* **Short problem**
Please continue the passage below on prayer in the Community of Sant'Egidio, starting right after its last sentence.

* **Document extract**
- - - -

Prayer is the heart of the life of the Community of Sant'Egidio and is its absolute priority. At the end of the day, every the Community of Sant'Egidio, large or small, gathers around the Lord to listen to his Word. The Word of God and the prayer are, in fact, the very basis of the whole life of the Community. The disciples cannot do other than remain at the feet of Jesus, as did Mary of Bethany, to receive his love and learn his ways (Phil. 2:5).
So every evening, when the Community returns to the feet of the Lord, it repeats the words of the anonymous disciple: " Lord, teach us how to pray". Jesus, Master of prayer, continues to answer: "When you pray, say: Abba, Father". It is not a simple exhortation, it is much more. With these words Jesus lets the disciples participate in his own relationship with the Father. Therefore in prayer, the fact of being children of the Father who is in heaven, comes before the words we may say. So praying is above all a way of being! That is to say we are children who turn with faith to the Father, certain that they will be heard.
Jesus teaches us to call God "Our Father". And not simply "Father" or "My Father". Disciples, even when they pray on their own, are never isolated nor they are orphans; they are always members of the Lord's family.
In praying together, beside the mystery of being children of God, there is also the mystery of brotherhood, as the Father of the Church said: "You cannot have God as father without having the church as mother". When praying together, the Holy Spirit assembles the disciples in the upper room together with Mary, the Lord's mother, so that they may direct their gaze towards the Lord's face and learn from Him the secret of his Heart.

- - - -

* **Provided data**
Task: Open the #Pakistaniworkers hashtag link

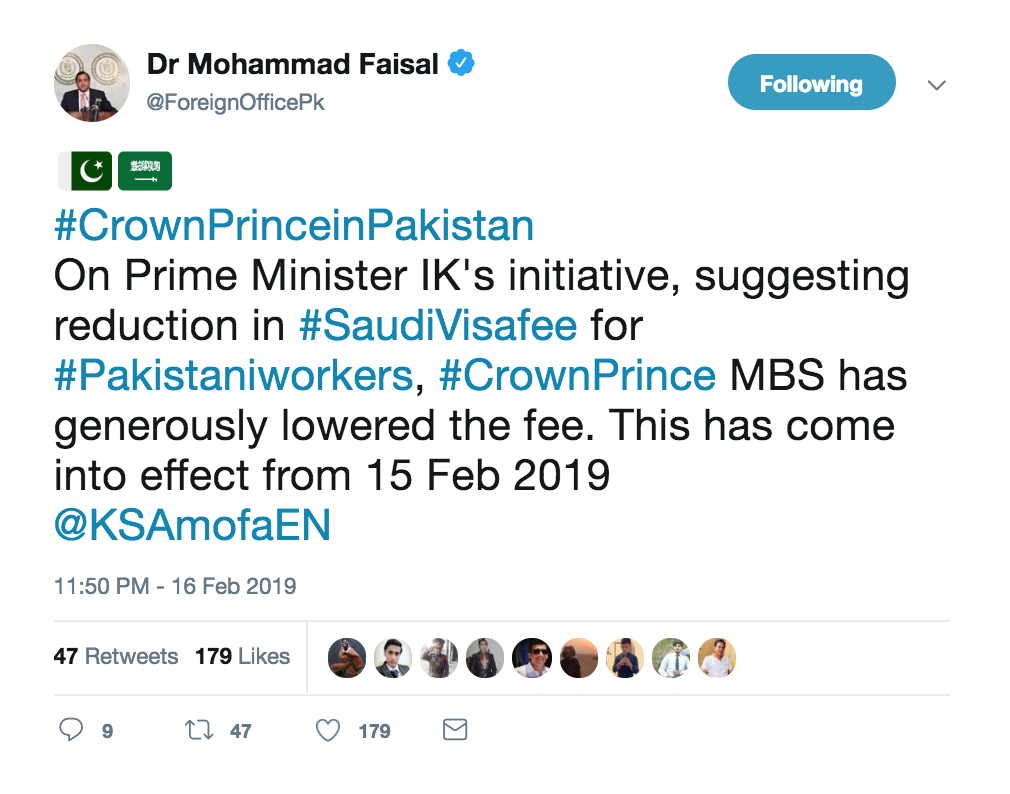Action: click(233, 376)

- - - -

* **Task output**
 The Communities of Sant'Egidio all over the world gather in the various places of prayer and lay before the Lord the hopes and the sufferings of the tired, exhausted crowds of which the Gospel speaks ( Mat. 9: 3-7 ), In these ancient crowds we can see the huge masses of the modern cities, the millions of refugees who continue to flee their countries, the poor, relegated to the very fringe of life and all those who are waiting for someone to take care of them. Praying together includes the cry, the invocation, the aspiration, the desire for peace, the healing and salvation of the men and women of this world. Prayer is never in vain; it rises ceaselessly to the Lord so that anguish is turned into hope, tears into joy, despair into happiness, and solitude into communion. May the Kingdom of God come soon among people!